In Partial Requirements for BA 2005/BA 206- Managerial Accounting


Presented to the College of Governance and Business
University of Southeastern Philippines-Obrero Campus
Barrio Obrero, Davao City

Submitted to:
Dr. Rosfe Corlae Badoy, CPA

Submitted by:
Garlitos, Joseph Vincent
Gregaa, Mark Angelo
Tubo, Eric

January 2016
I.

Executive Summary

Import Distributors, Inc. has been a beacon being one of the importers
and distributors of appliances and other equipment to retail appliance stores in
the Rocky Mountain areas. The company, indeed, is compartmentalized in
three product lines, namely: 1)audio equipment (e.g. tuners, tape decks, CD
players, and many more); 2)television equipment (e.g. videotape recorders); and
3)kitchen appliances (e.g. refrigerators, freezers, and stoves). The said three
lines were considered for a one-third of total sales for companys sales revenue.
The management, however, has seen recently the problem that
throughout its operation they did not prepare a departmental income
statement. This was the cause where in early 1994, the organization has
established and implemented such financial statement for the management
group in order not only to show transparency but also to know the performance
of the company in terms of the profit earned (or incurred loss). After preparing
the income statement, the management found out that amidst of the earned
net income which was amounted to 4.3% of sales, there was a net loss of
$64,920 in the television department exceeding its operating expenses over the
gross margin.
Hence, the management made assumptions whether or not to
discontinue the operation of the television department due to poor income
statement based on the first quarter of the year.
II.

Statement of the Problem


-What action should be taken with regards to the television department?

III.

Alternative Solution

Apparently, the researchers critically examine if there is really a need by


management to discontinue the operation of television department.
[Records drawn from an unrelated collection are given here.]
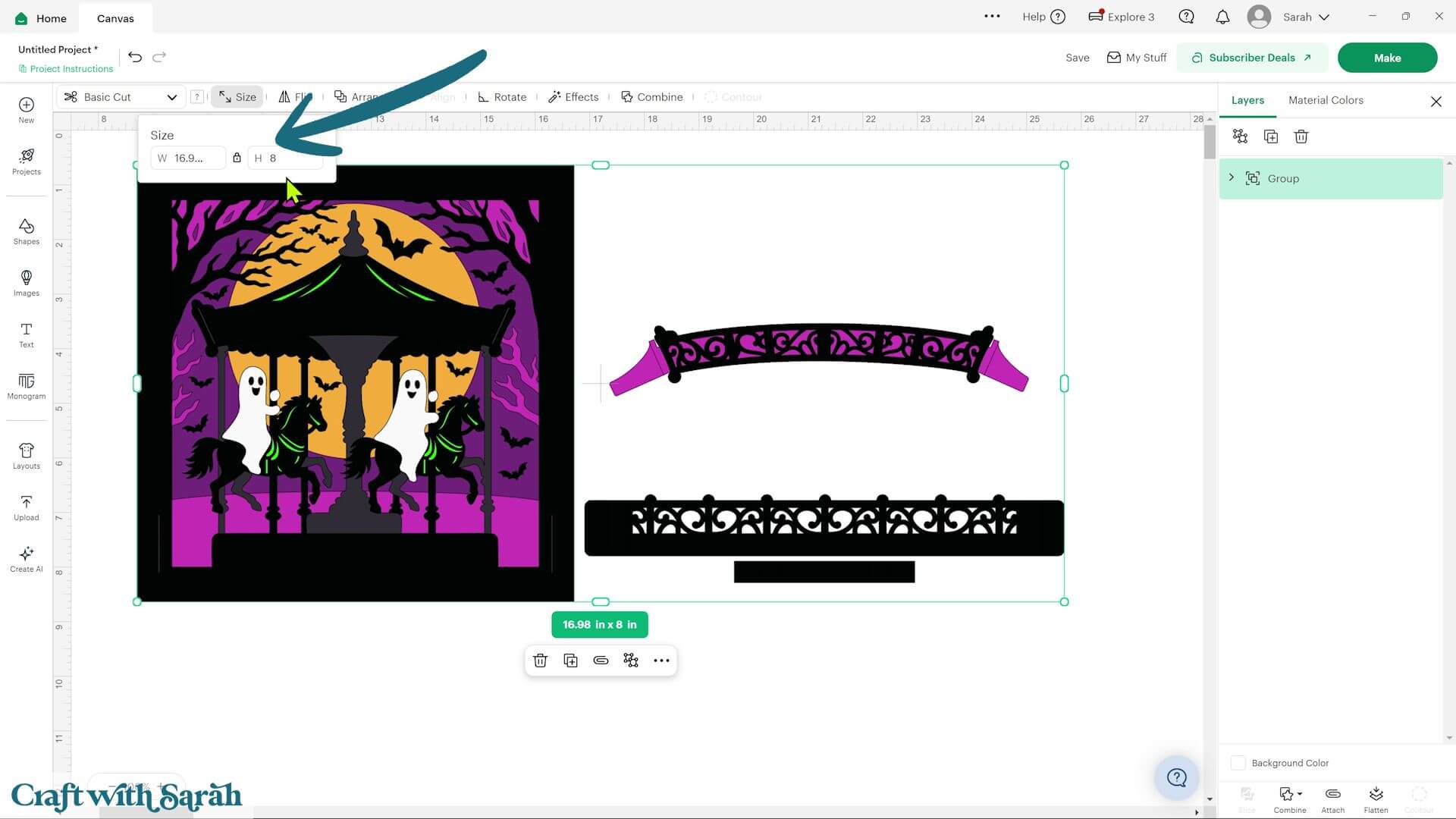Open Create AI tool

[26, 560]
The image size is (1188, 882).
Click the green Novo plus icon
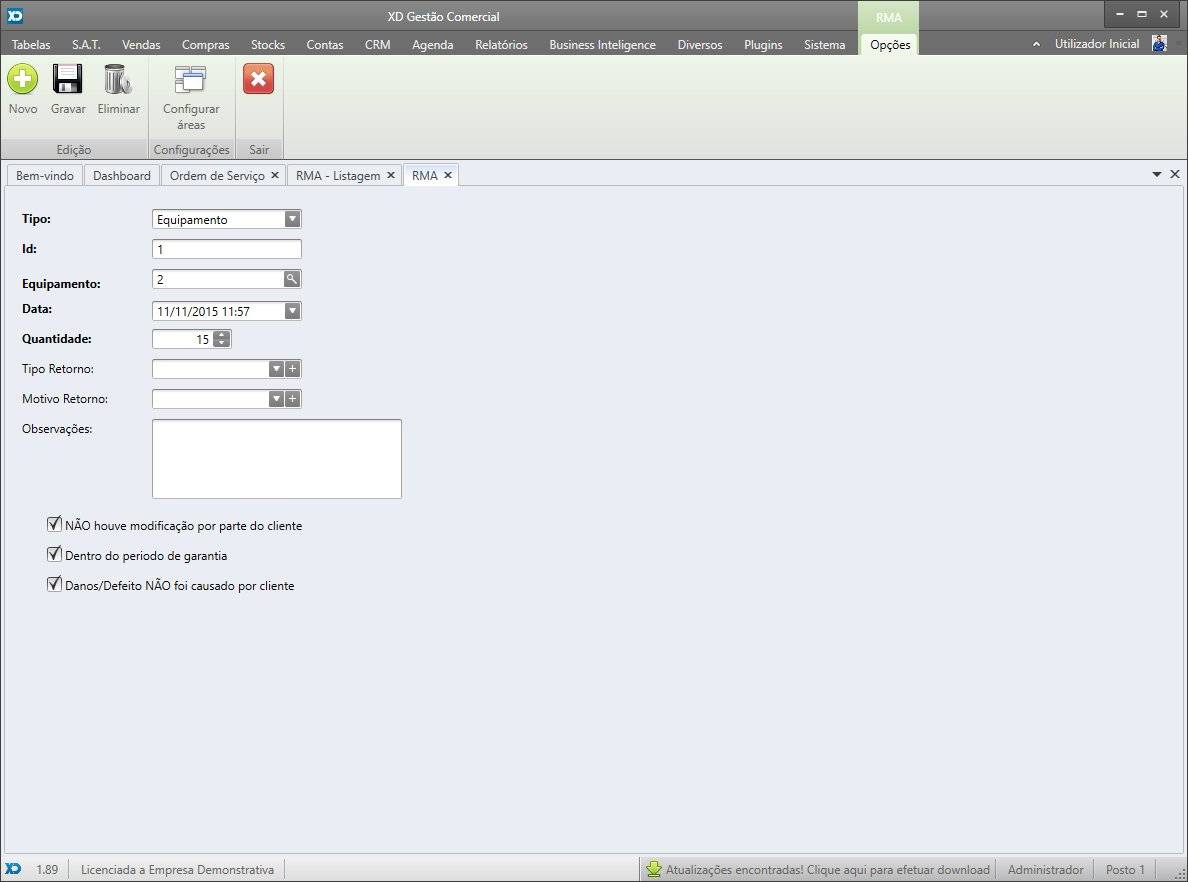point(22,79)
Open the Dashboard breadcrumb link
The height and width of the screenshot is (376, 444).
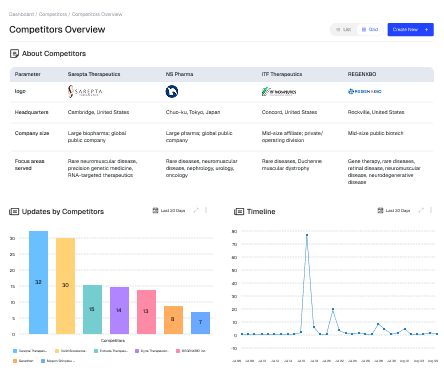(x=21, y=14)
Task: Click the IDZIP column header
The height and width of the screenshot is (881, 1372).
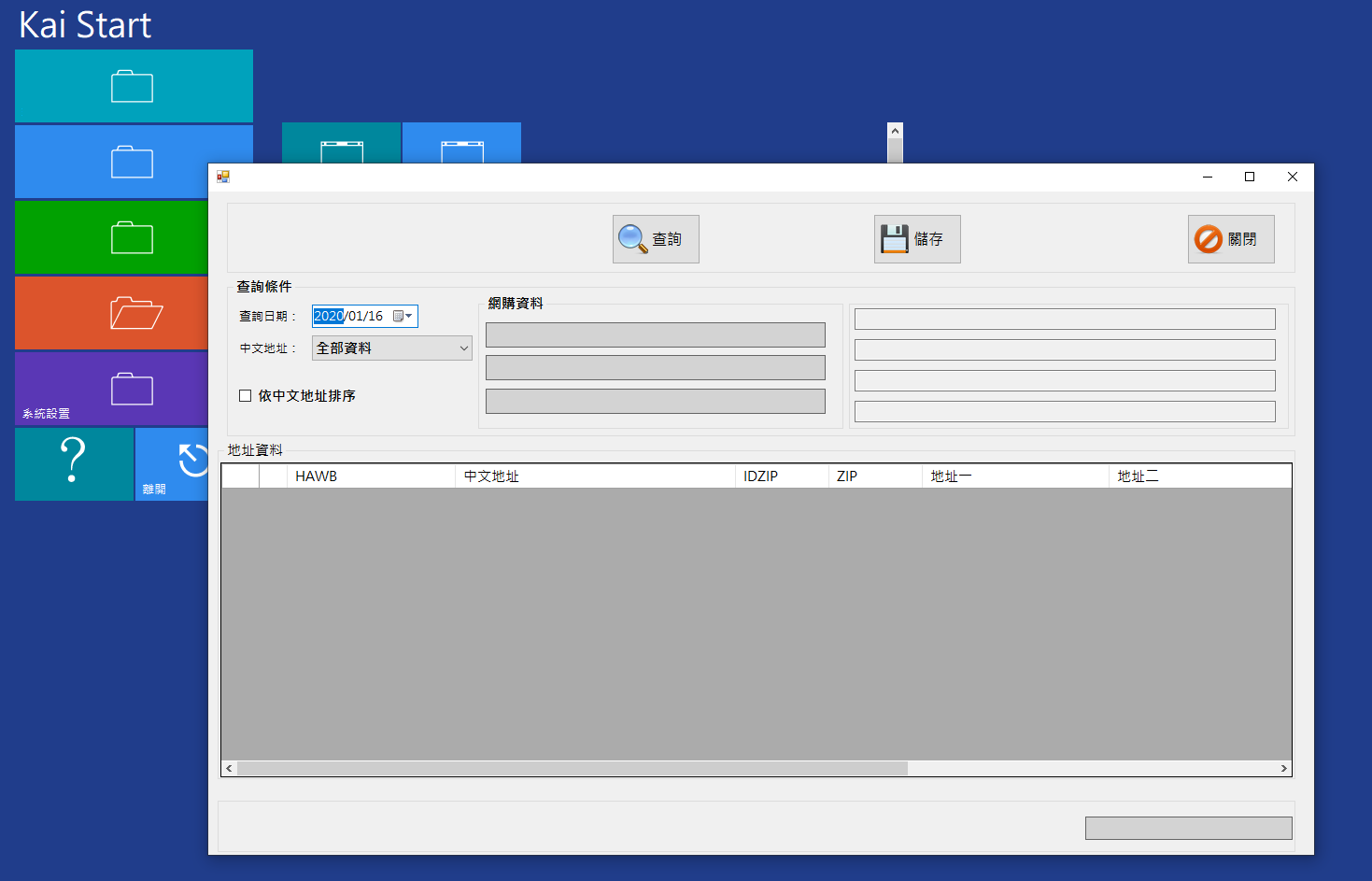Action: [x=781, y=476]
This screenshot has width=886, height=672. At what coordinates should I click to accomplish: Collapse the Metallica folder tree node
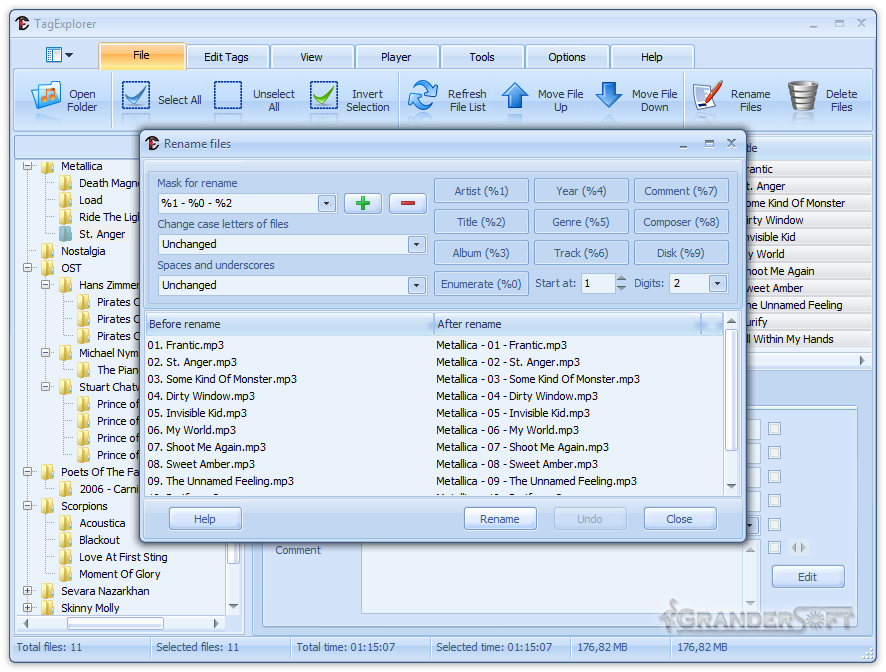27,167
The answer
is NO. As a matter of fact, the researchers have come up a concrete solution
based on the findings and considerations. The analysis of the income
statement shows an over plus of operating expenses versus its gross margin. In
the first quarter, the management applied an incorrect cost management
system that they failed to reduce expenditures over their given budget that
resulted to a net loss. In this way, they have to avoid these operating costs like
delivery cost, personnel expense, rent, sales commissions, and other costs that

need for austerity and critical evaluation. By doing this, they will be able to
reduce unnecessary expenses that will result to an increase gross margin.
IV.

Conclusion and Recommendation

In conclusion, discontinuance of the television department in its


operation in IDI is not the best solution. In the first place, the company had
failed to prepare income statements in each division groups and closely
monitor its operational expenses. Moreover, the net loss of the television
department in the first quarter is not the determinant to discontinue the
operation. One quarter or three months does not necessarily represent a whole
year performance in terms of sales revenue in the company. Thus, the company
can still cover the loss in the succeeding months if they have an improved
marketing techniques and when it is on favored season.
The researchers recommend that television department would still be
given a chance to perform more suitably and to continue its operation
throughout the year and be closely monitored its operating expenses and is
highly encouraged also to make actions on how to increase sales and earn more
profit by internally improve not only the said department but in all three
product lines performances. Actions taken would be in marketing and
promotion, cost management which include an annual financial evaluation and
planning as well.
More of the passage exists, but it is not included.